— BEGIN Source extract —
Susie Wynne meditates on crash courses and faith

by Lorrie Kim

This interview was conducted over the phone during Skate America 2000. It was first published in the Spring 2001 issue of 6.0 Skate magazine.

In the 1999-2000 skating season, Olympic ice dancer Susie Wynne went from being a rookie commentator for ABC to one of the most valuable public speakers the skating world has ever had. Following the Grand Prix from country to country, plus covering U.S. Nationals, Four Continents, the World Championships, the World Synchronized Skating Championships, and the World Junior Championships, she honed her incisive technical commentary before the camera's eye -- learning not only event to event, but as she said, "minute by minute."

This crash course was accompanied by rapid growth of a literal sort, as well, signaled by the onset of morning sickness while traveling on the job.

"At the beginning of NHK, I didn't know I was pregnant yet," she said. "At Four Continents, the Grand Prix Final, and Worlds, I thought I was going to die. But I could focus better, focusing on the pregnancy. I did most things in one take. I was thinking about the miracle of birth -- 'this week, the baby's growing earlobes. This week -- it's got eyeballs!'"

John Wynne Barth arrived on August 3 at 6:45 AM, at 8 lbs. and 20 inches. A friend travels with the baby and his blissful, exhausted first-time mother, helping with childcare.
— END Source extract —
— BEGIN Data shown —
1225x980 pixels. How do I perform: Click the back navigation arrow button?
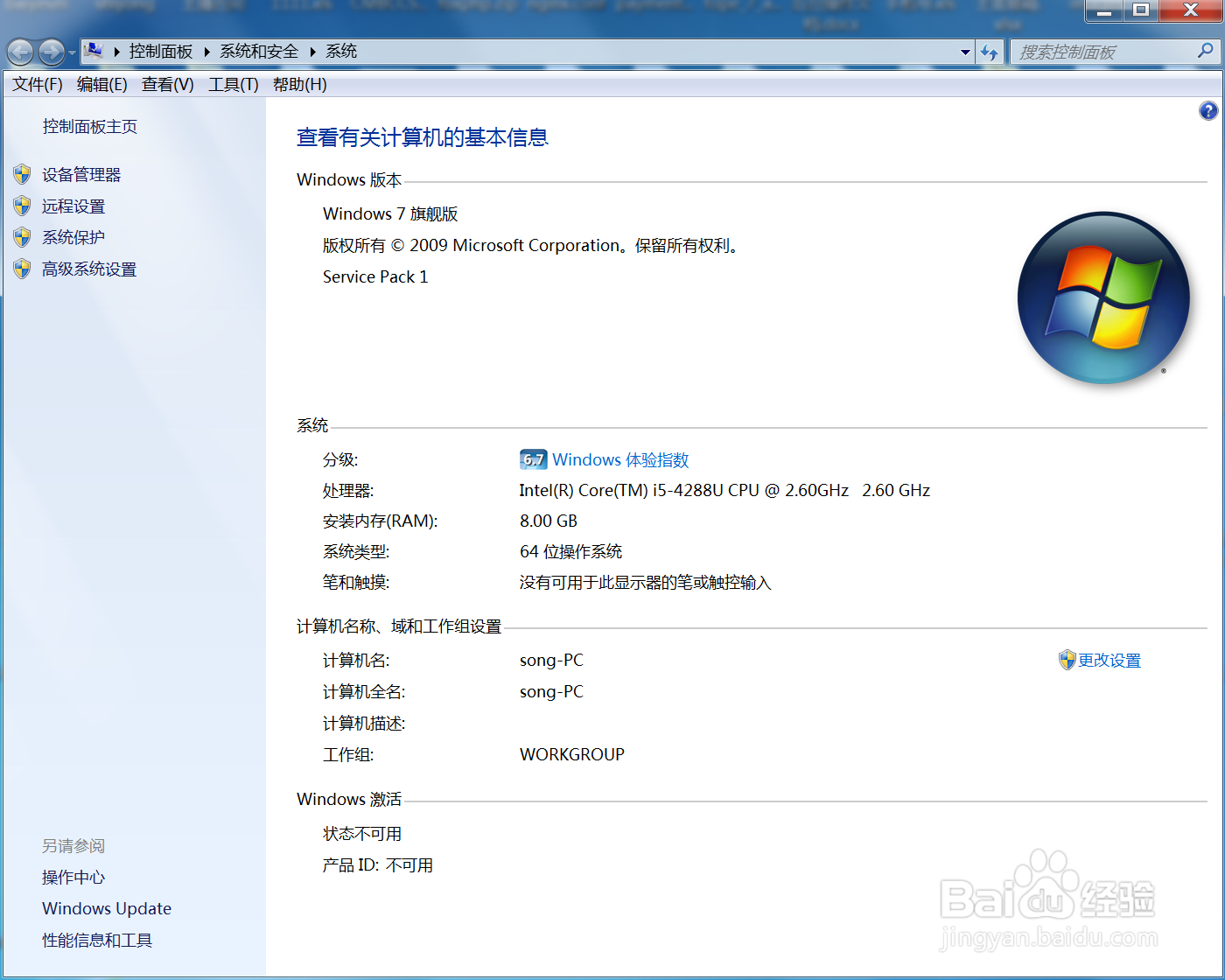[19, 52]
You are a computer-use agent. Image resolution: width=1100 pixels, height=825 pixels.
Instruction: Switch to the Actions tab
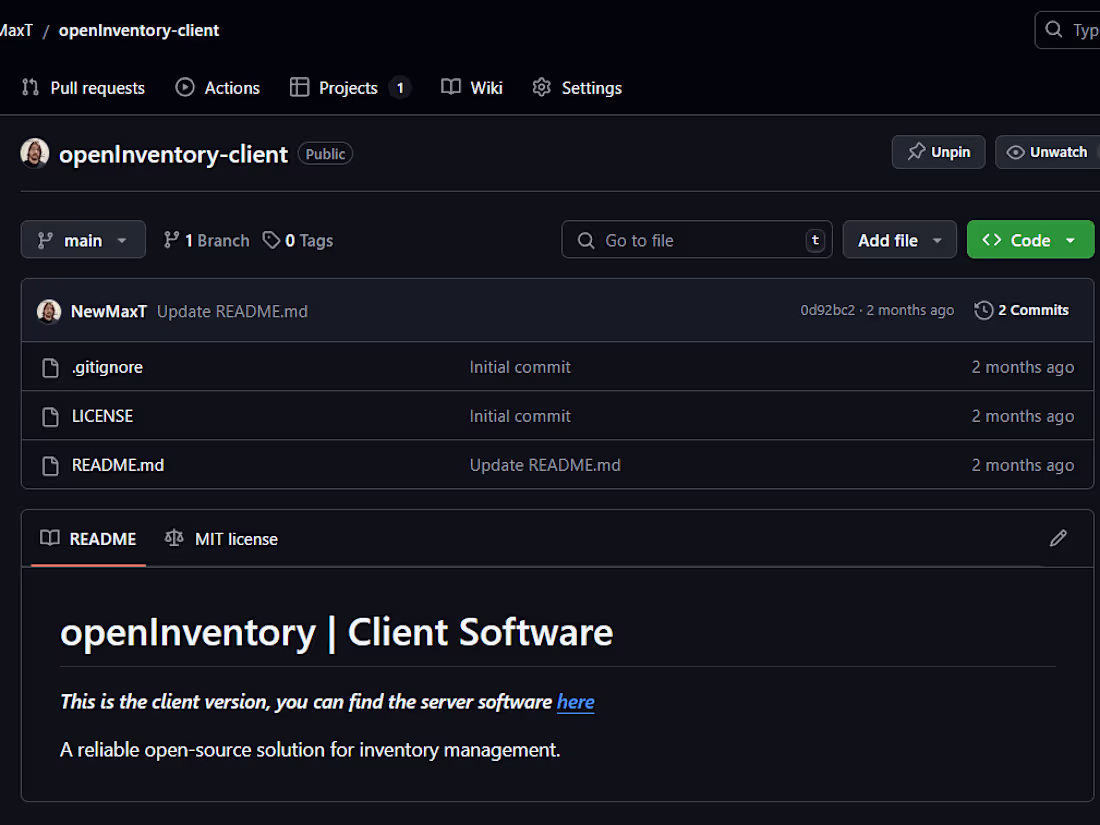pyautogui.click(x=217, y=88)
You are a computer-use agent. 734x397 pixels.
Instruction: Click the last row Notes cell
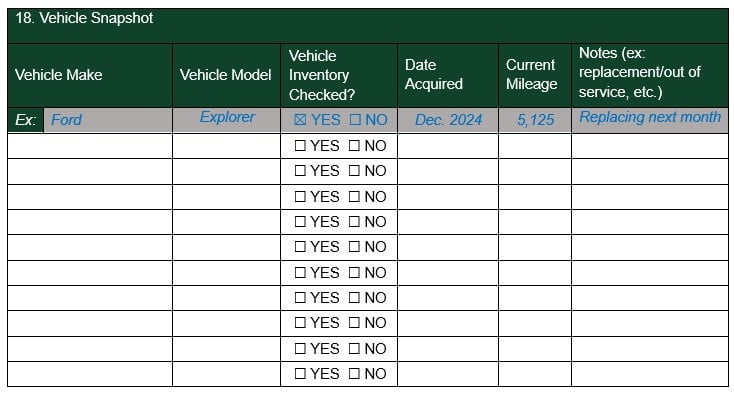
— END Data shown —
Problem details: Print the stretch of the Susie Wynne article from "This interview was" through "on the job.", word for word.

Task result:
This interview was conducted over the phone during Skate America 2000. It was first published in the Spring 2001 issue of 6.0 Skate magazine.

In the 1999-2000 skating season, Olympic ice dancer Susie Wynne went from being a rookie commentator for ABC to one of the most valuable public speakers the skating world has ever had. Following the Grand Prix from country to country, plus covering U.S. Nationals, Four Continents, the World Championships, the World Synchronized Skating Championships, and the World Junior Championships, she honed her incisive technical commentary before the camera's eye -- learning not only event to event, but as she said, "minute by minute."

This crash course was accompanied by rapid growth of a literal sort, as well, signaled by the onset of morning sickness while traveling on the job.